All of these stock characters are evident in the 3 cinematic trailers. The 31 functions are often quite predictable; the Bond film follows most of them such as the villain being punished at the end but some are in a different order to those stated by Propp. Tristan Todorov said that at the beginning of a narrative there is equilibrium, then something happens to disrupt it, an action or conflict is introduced to resolve it and at the end a new equilibrium is established. This is the case in “Die Another Day”, however, the start of the film isn’t all that stable but turns into the reason for resolving the evil plans of Gustav Graves. Levi Strauss said that narrative is based around conflict and he called them binary opposites. This theory of conflicts can be applied to the Bond genre; “Die Another Day” has the most obvious good versus evil opposition, East against West and week and strong amongst others.
The 3 trailers are targeted at different audiences. Trailer 1 is for all audiences; it can be shown to families because it’s not rude, there’s no dialogue to allow any sexual innuendos and the sex scene is mild and very quick. Made in Britain, this trailer is also for the 007 fans because it shows a lot of stock events and Bond looking like a hero. The second trailer targets an adult audience because of its rude content in the form of dialogue as well as using a lot of male gaze.
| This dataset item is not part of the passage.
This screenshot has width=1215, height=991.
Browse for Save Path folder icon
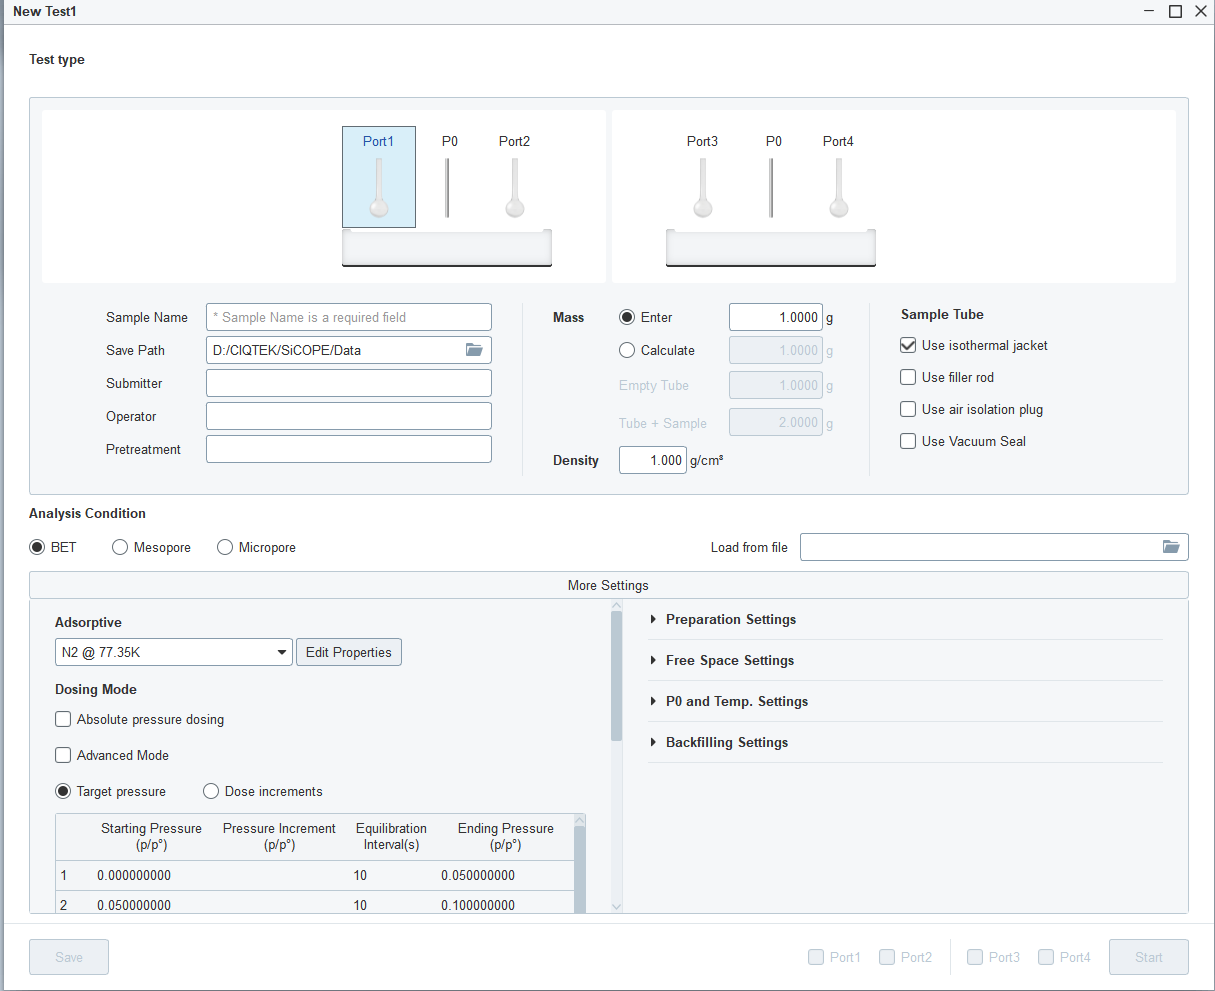coord(474,350)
The third trailer is for an American audience. Because the Americans aren’t as loyal to the James Bond brand, it tricks them at the start by making “Die Another Day” seem as though it is a Vietnam war film which will grab their interest. Typical things aren’t used because they wouldn’t mean anything and also some of the codes and conventions are broken. At first, Bond is made out to be a real victim whereas the other trailers didn’t show this footage; as it continues he looks more like an action star which appeals more to an American audience. It is giving the film a fresh start; the words at the beginning – betrayed, captured and abandoned aren’t what we would normally expect to see in a Bond trailer; they’re quite harsh. It is a lot milder compared to the second trailer because the American audience aren’t very interested in all the sexual innuendos.